* [Source extract]
╔══

The Globe And Mail: Martin Mittelstaedt - June 10, 2009

An expert panel in Ontario is recommending that the province adopt the toughest standard in the world for the amount of cancer-causing tritium considered safe in drinking water.

Tritium is the main radioactive contaminant found in Ontario water supplies, and, although small amounts are produced through natural processes, most of what is detected comes from leaks at nuclear power plants, Atomic Energy of Canada Ltd.'s Chalk River research facility and several glow-in-the-dark sign companies.

The recommendation, from the Ontario Drinking Water Advisory Council, would cut the amount of tritium allowed in drinking water to an average of 20 becquerel per litre over the course of a year, from the current level of 7,000 bq/L. A becquerel is a scientific term indicating the number of radioactive disintegrations in a substance every second.

Jim Merritt, chair of the council and a former assistant deputy minister of environment, said in an interview that the proposal, if adopted, would be the most rigorous anywhere.

Tritium releases are one of the worries at AECL's now-shut-down NRU reactor that produces medical isotopes. The company has detected a leak of tritium containing heavy water at the reactor and is storing the radioactive material at the site, although it said last month that some of it is evaporating and getting into the reactor's ventilation system.

The review of the dangers of tritium by the panel, which is composed of some of the province's top experts in drinking water safety, is one of the most thorough ever done in Canada, and suggests that the Health Canada guideline of 7,000 bq/L for water may be out of date. Europe has moved to a standard of 100 bq/L, and the U.S. Environmental Protection Agency has set its safe level at 740 bq/L.

California has a non-enforceable objective of 15 bq/L, but for regulatory purposes uses the EPA standard.

╚══

* [Check your understanding]
(a) Answer these questions from the tritium article:
(i) What is the current allowed level of tritium in Ontario drinking water?
(ii) Who chairs the Ontario Drinking Water Advisory Council?
(iii) What standard for tritium in water has Europe moved to?
(b) Using the tritium article, explain in one to three sentences why tritium releases are a worry at AECL's NRU reactor.
(c) Reproduce the stretch of the tritium article from "The Globe And" through "substance every second.".

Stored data
╔══

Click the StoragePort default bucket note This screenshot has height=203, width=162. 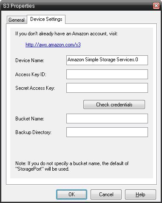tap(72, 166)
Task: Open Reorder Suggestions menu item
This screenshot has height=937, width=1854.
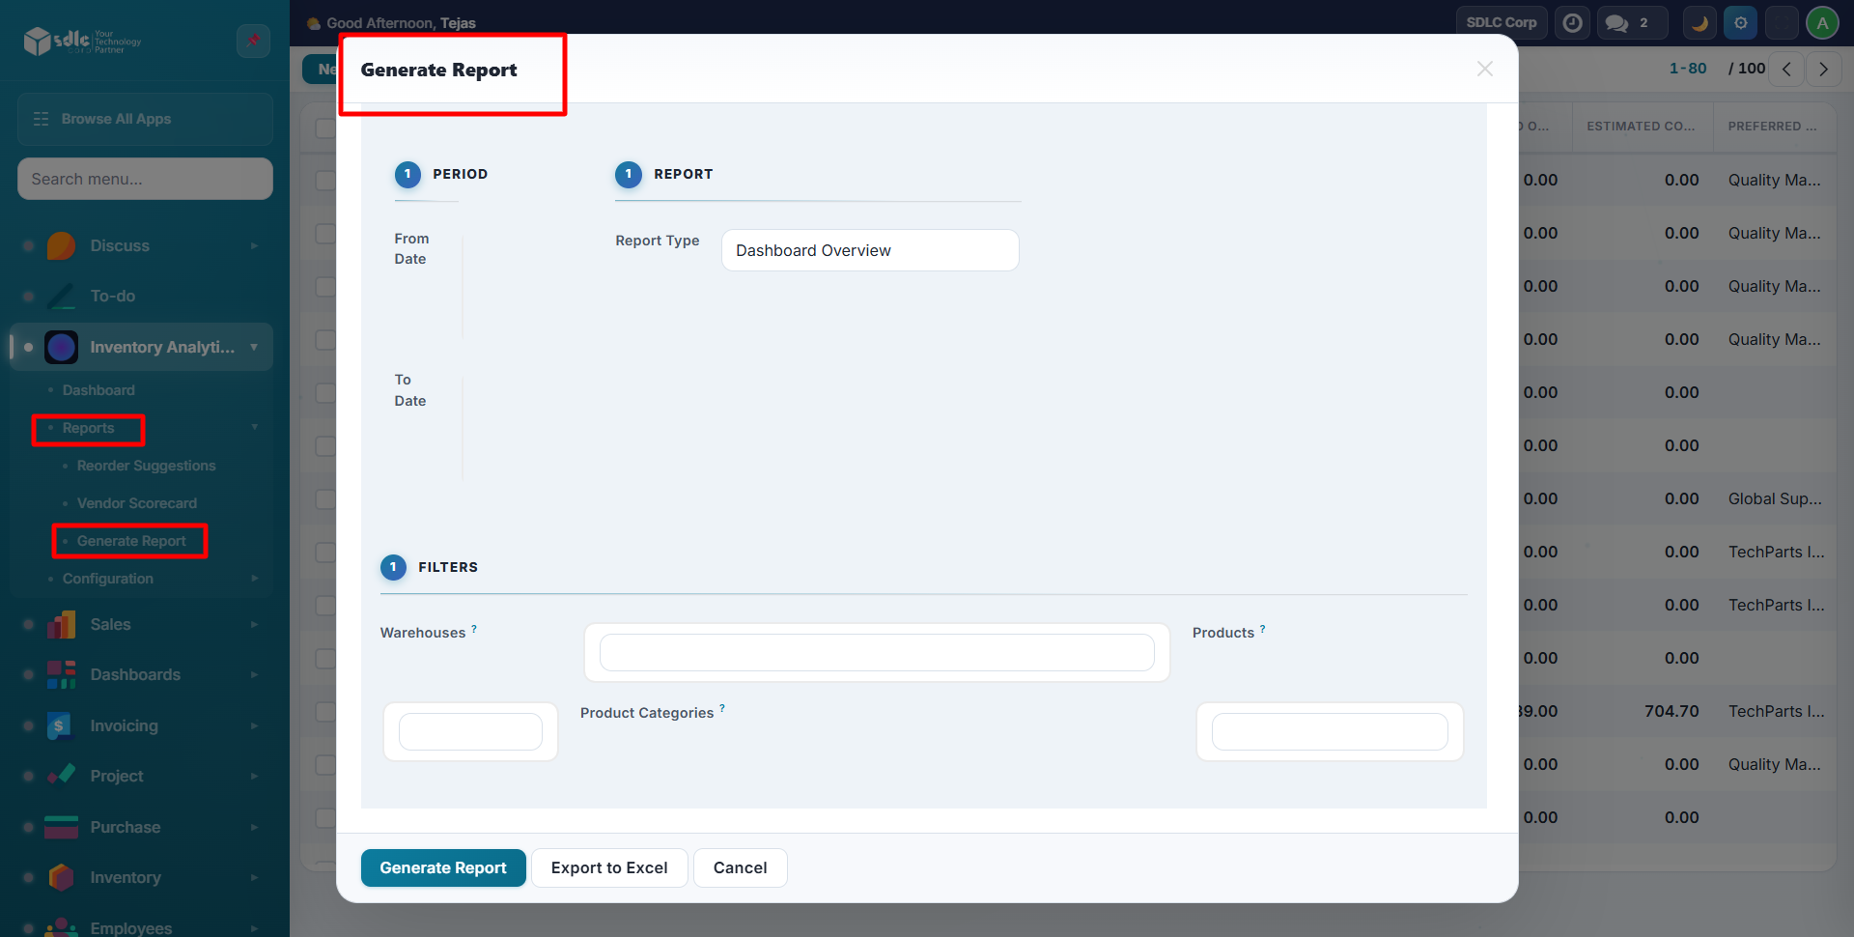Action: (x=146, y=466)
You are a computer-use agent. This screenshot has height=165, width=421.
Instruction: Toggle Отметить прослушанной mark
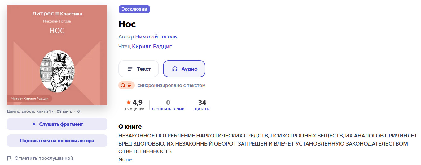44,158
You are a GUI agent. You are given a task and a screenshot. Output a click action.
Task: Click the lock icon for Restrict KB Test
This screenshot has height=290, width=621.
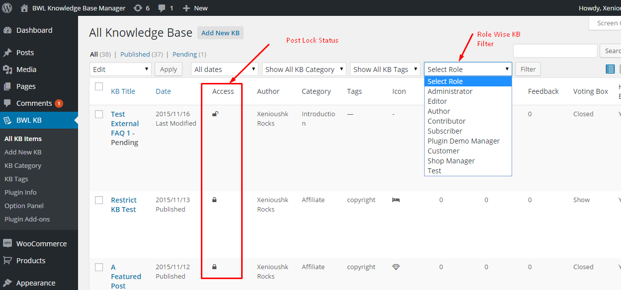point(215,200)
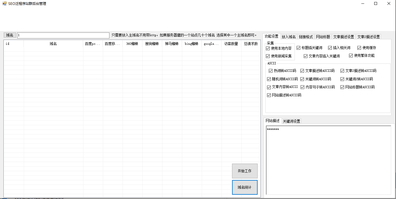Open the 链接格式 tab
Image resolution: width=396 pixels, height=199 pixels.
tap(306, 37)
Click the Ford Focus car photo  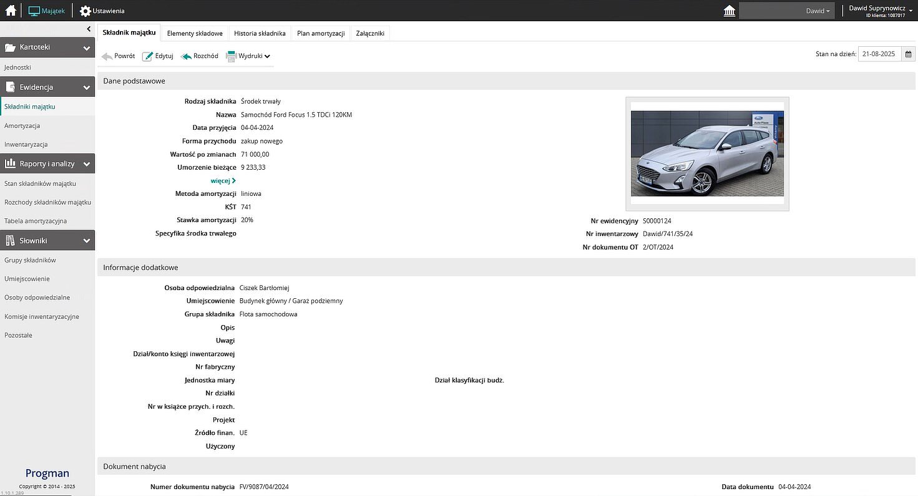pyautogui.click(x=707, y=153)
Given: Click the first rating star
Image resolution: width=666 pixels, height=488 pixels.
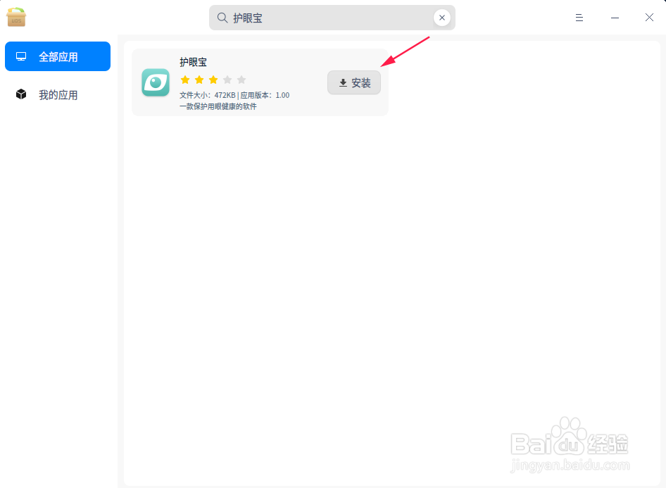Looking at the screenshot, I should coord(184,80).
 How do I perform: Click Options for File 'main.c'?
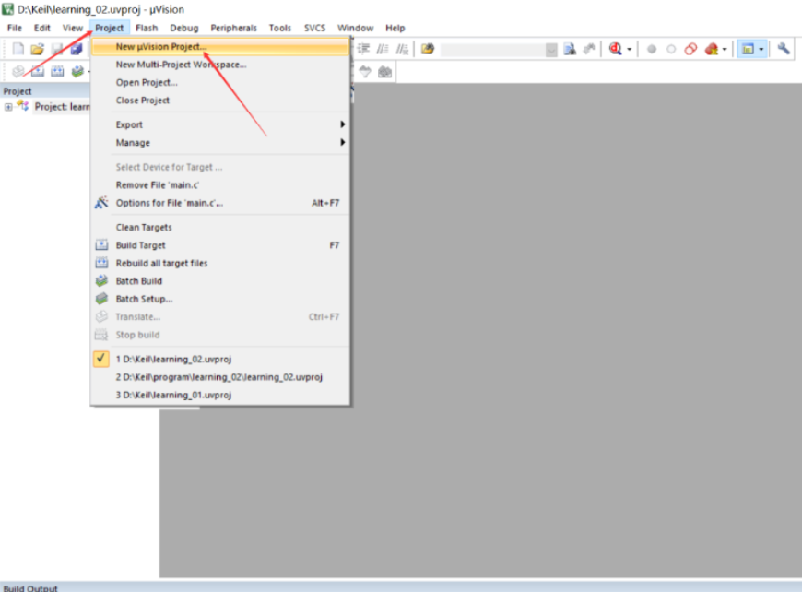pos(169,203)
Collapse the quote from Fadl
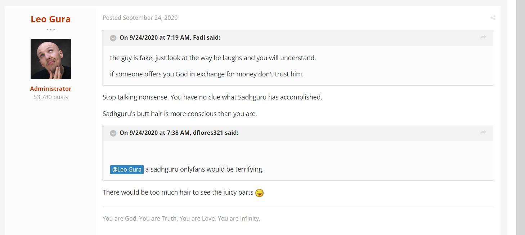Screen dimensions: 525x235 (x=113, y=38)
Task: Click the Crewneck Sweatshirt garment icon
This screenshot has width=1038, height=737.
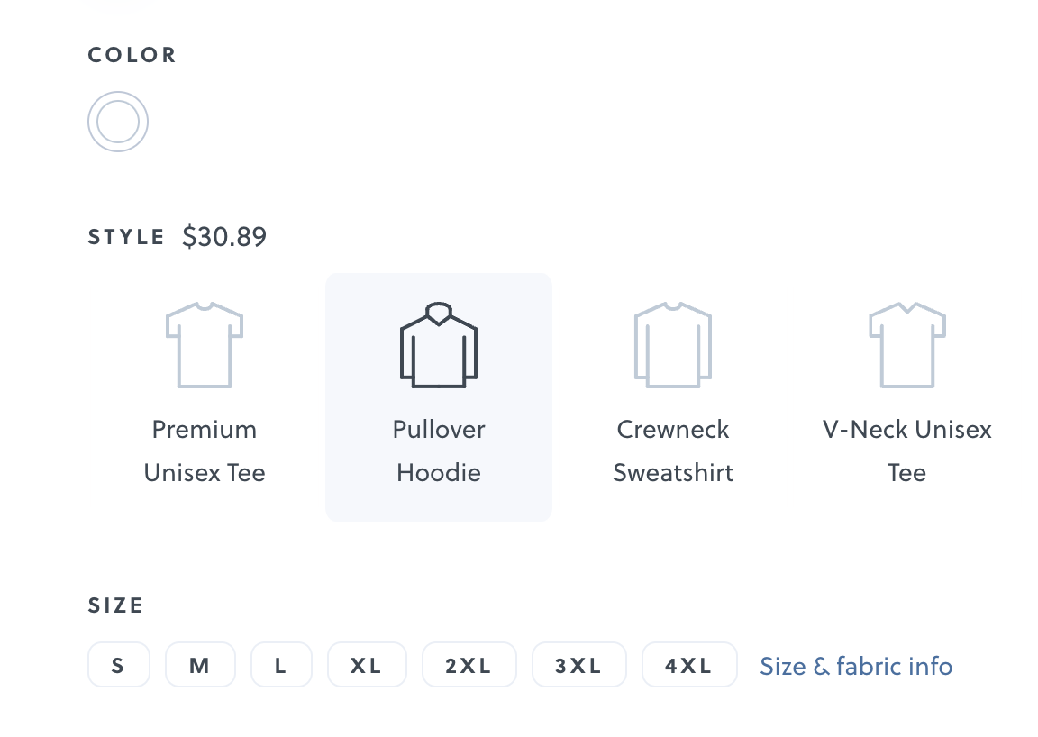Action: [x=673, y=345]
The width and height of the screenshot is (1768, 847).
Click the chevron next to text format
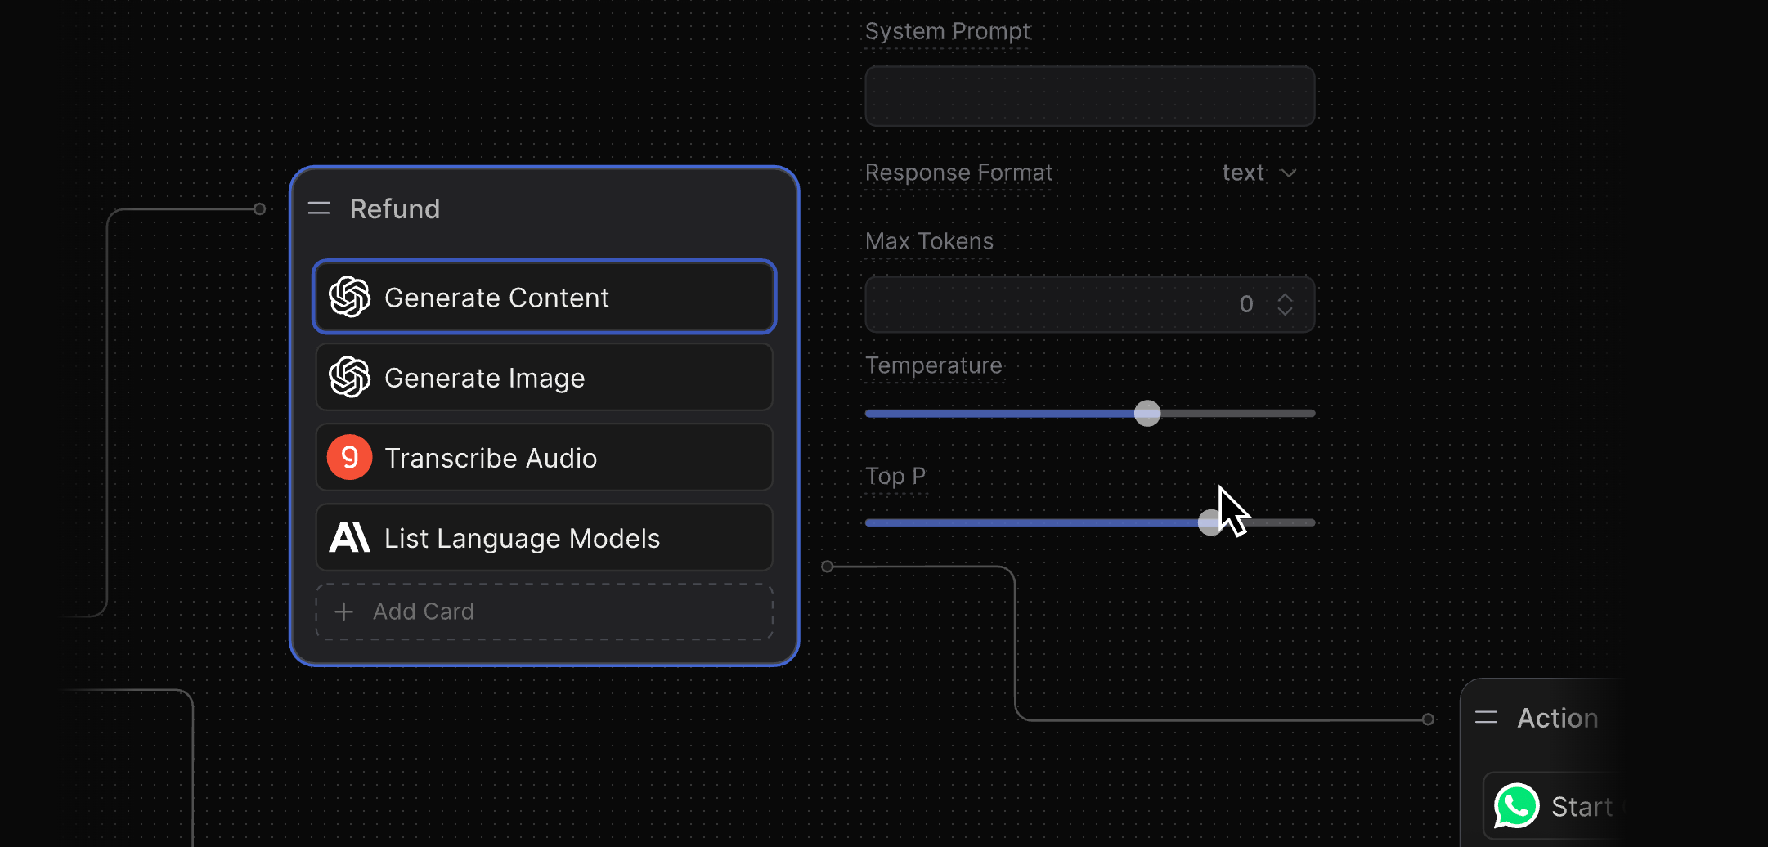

╚══

* [Solutions]
(a)
(i) 7,000 bq/L
(ii) Jim Merritt
(iii) 100 bq/L

(b) The company detected a leak of heavy water containing tritium at the reactor and is storing the radioactive material at the site. It said last month that some of this material is evaporating and getting into the reactor's ventilation system.

(c)
The Globe And Mail: Martin Mittelstaedt - June 10, 2009

An expert panel in Ontario is recommending that the province adopt the toughest standard in the world for the amount of cancer-causing tritium considered safe in drinking water.

Tritium is the main radioactive contaminant found in Ontario water supplies, and, although small amounts are produced through natural processes, most of what is detected comes from leaks at nuclear power plants, Atomic Energy of Canada Ltd.'s Chalk River research facility and several glow-in-the-dark sign companies.

The recommendation, from the Ontario Drinking Water Advisory Council, would cut the amount of tritium allowed in drinking water to an average of 20 becquerel per litre over the course of a year, from the current level of 7,000 bq/L. A becquerel is a scientific term indicating the number of radioactive disintegrations in a substance every second.